In a very ‘Macroeconomics 101’ sense, the price of energy is defined as the meeting point of the power demand and its supply at a specific moment. But in practice, a set of variables influences this balance in real-time and therefore creates trading opportunities for a variety of participants in the wholesale energy markets.
The price in the power spot market reflects the supply-demand situation in the physical grid, which needs to be balanced to prevent power outages. The more power is consumed, the higher the price rises, incentivizing more expensive generation assets (power plants) to produce that power. If less power is needed, the price is lower.

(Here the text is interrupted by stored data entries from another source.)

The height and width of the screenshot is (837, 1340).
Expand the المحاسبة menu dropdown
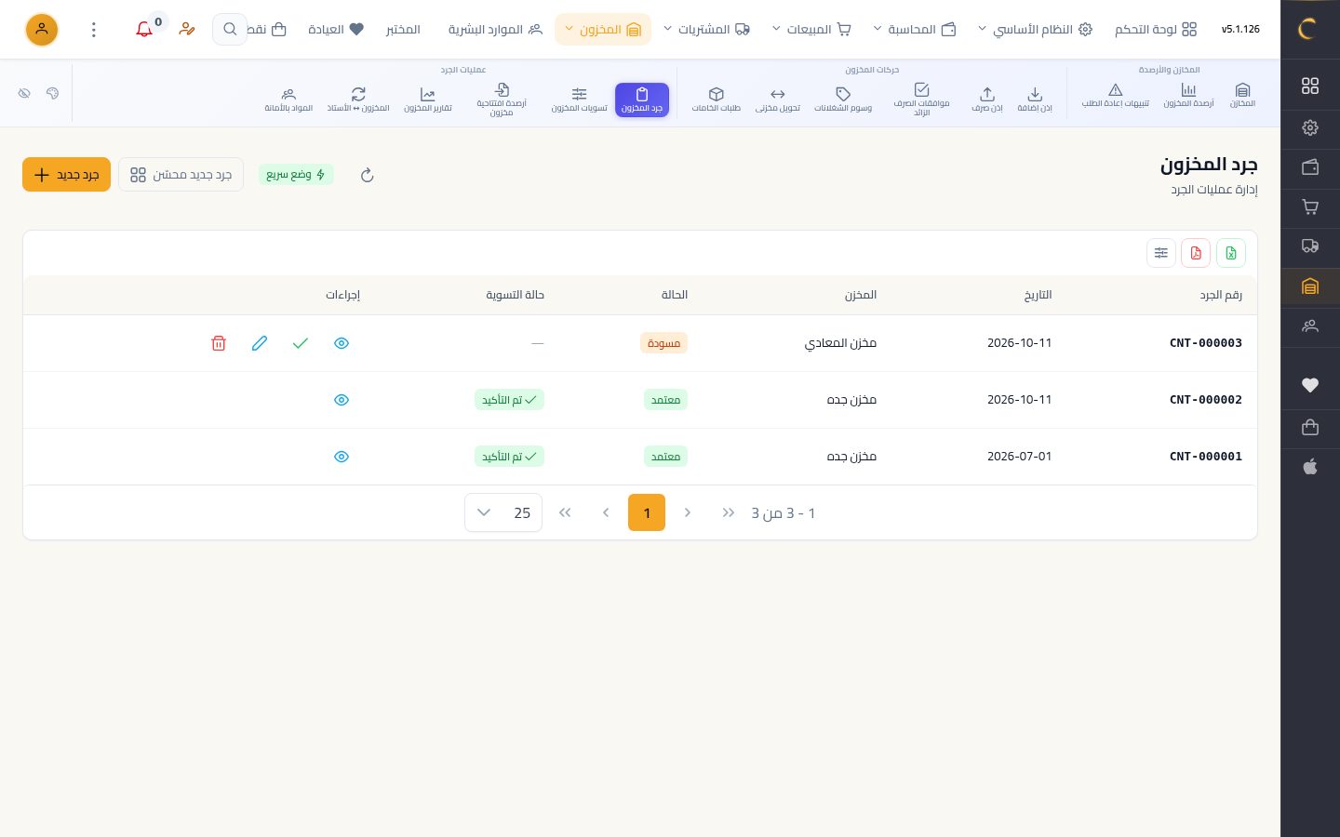[915, 30]
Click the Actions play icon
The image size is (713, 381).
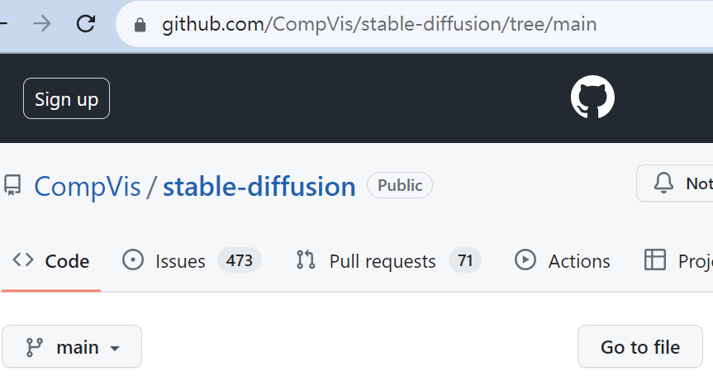525,260
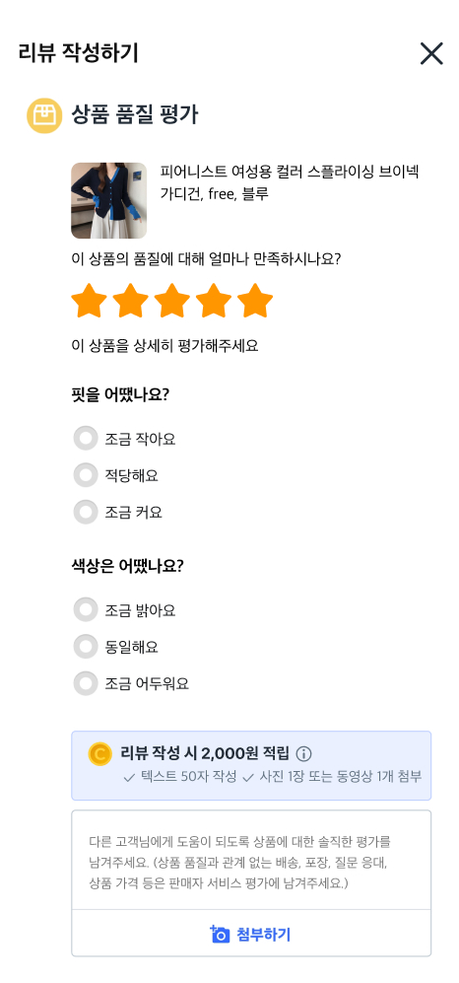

Renewables are having a big impact on this interrelation between supply and demand these days: On the one hand, they are intermittent and cannot be “switched” on at will, hence conventionals and storage are required to balance the grid. This is often talked about when a lack of renewable power leads to price spikes because the remaining conventional capacity is hardly sufficient to meet the power demand.
On the other hand, once a wind or solar asset is built, the power is basically available for free – at zero marginal cost. As more and more renewable capacity gets installed, the total power generation on particularly sunny and windy days exceeds the total power consumed. To stop this excess energy from destabilizing the entire grid, it is unfortunately not possible for transmission system operators to immediately throttle or stop the power production or activate large electricity consumers. But there is a way to deal with this situation, by letting the invisible hand of the market do its job - with negative prices.
Theoretically, turning off wind and solar plants on a short notice is technically feasible, but often makes no economic sense due to regulations like feed-in tariffs and renewable surcharge schemes. Also, coal-fired plants can’t be stopped or started instantly, as it takes time and would incur significant costs, so it is more cost-effective for them to continue generating throughout negative pricing periods. This ensures that they are available to meet peak demand in the late afternoon and evening once the intermittent sources such as rooftop solar and large-scale solar are no longer available. But the excess power from both conventional and renewable energy sources still needs to go somewhere, as power can’t just disappear.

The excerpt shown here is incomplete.